ExodusPoint's latest hire is a veteran U.S. credit trader from Citi
Michael Gelband is still hiring at ExodusPoint Capital Management in New York. In the past two months he's hired at least four new portfolio managers, including Roman Shukhman, a veteran credit trader most recently at Citi.
Shukhman joined ExodusPoint's New York office this month, according to his LinkedIn profile. He previously spent nearly three years as a managing director in credit index trading at Citi and nearly 15 years at JPMorgan.
Shukhman isn't Gelband's only recent hire. In January, he also recruited at least three portfolio managers from Millennium Management: Matthew Russman, James Kincade and Paul Chung. Kincade and Russman cover energy and utilities; Chung covers healthcare.
Gelband founded ExodusPoint in 2017 after leaving Millennium. After raising $8bn in assets under management, he engaged in some big hiring throughout 2018 and announced plans to raise another $2bn in spring 2020, despite disappointing performance.
The arrival of Shukhman et al comes after various exits from ExodusPoint in the second half of 2019. Accounts filed for the UK entity in 2018 suggested ExodusPoint was operating on very slender margins and paying its people very handsomely. Average compensation per head in the London office was £627k ($774k) for 2018, which was a lot more than any other hedge fund in London paid its non-partner employees at the time.

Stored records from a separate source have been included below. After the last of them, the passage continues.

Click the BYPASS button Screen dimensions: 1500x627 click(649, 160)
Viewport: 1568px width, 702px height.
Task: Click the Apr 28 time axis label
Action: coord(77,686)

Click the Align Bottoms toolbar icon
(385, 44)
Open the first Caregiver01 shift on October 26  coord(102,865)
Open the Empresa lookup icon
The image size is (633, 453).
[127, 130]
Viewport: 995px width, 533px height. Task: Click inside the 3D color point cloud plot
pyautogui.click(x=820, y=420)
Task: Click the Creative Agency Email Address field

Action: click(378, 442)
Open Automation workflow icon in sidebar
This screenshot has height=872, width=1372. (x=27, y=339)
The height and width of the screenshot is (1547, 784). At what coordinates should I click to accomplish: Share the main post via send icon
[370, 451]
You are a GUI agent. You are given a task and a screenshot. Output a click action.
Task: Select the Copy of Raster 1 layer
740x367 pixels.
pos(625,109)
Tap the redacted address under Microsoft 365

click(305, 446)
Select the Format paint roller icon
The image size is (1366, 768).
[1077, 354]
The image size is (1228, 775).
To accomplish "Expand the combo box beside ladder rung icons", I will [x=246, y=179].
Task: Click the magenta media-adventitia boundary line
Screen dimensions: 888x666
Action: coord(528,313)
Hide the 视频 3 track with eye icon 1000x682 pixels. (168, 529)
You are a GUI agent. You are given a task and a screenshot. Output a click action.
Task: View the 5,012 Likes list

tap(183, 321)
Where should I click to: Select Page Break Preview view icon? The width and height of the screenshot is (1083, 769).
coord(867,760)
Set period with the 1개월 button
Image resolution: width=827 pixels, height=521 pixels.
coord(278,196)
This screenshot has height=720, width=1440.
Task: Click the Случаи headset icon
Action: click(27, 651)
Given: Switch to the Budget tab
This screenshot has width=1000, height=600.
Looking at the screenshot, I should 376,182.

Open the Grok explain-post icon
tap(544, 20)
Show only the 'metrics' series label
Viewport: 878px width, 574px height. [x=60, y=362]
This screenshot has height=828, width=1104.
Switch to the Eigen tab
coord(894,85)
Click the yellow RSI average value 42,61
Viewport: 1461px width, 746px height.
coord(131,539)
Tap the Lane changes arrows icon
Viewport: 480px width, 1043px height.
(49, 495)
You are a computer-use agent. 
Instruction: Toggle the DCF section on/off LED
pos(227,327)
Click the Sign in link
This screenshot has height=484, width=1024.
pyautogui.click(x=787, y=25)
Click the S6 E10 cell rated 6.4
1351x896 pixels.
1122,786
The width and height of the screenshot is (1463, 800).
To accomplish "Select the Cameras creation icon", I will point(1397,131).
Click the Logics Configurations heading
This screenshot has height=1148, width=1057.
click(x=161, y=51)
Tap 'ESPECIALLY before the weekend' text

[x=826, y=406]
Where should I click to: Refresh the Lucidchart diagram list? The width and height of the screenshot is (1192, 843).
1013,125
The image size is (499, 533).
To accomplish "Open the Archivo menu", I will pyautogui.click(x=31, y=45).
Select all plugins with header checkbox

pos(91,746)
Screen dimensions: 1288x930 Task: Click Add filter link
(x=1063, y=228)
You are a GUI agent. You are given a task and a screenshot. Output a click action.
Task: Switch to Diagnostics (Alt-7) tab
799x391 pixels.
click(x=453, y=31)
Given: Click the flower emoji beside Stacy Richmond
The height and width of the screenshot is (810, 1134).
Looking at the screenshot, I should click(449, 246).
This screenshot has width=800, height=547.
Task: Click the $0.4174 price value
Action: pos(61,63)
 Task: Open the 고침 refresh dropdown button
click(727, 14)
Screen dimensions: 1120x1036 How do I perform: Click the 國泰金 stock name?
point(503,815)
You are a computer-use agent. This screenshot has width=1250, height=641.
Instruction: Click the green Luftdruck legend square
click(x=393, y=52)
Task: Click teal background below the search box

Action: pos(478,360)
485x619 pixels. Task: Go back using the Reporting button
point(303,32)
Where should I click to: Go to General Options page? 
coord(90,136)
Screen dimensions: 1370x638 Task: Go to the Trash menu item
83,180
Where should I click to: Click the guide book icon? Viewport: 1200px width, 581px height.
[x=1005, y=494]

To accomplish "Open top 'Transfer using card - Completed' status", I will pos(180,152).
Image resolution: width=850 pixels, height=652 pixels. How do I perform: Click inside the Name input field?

While many of ExodusPoint's initial hires were drawn from banks, Shukhman seems the exception to a more recent trend for hiring from rival hedge funds. ExodusPoint's New York office made four additional PM hires in September 2019, all from funds: Samrat Batth from DRW, Sean Tang from Art Advisors, Tony Meconiates from Millennium, and Sing Su from Capula.
Shukhman himself spent two years at hedge fund Aesir Capital Management after leaving JPMorgan in 2015. Shukhman, who appears to enjoy attending fashion parties (possibly because his wife works in fashion) featured in instant messages cited in a 2005 court case involving Phoenix Partners, a New York interdealer broking firm which was subsumed by GFI in 2013.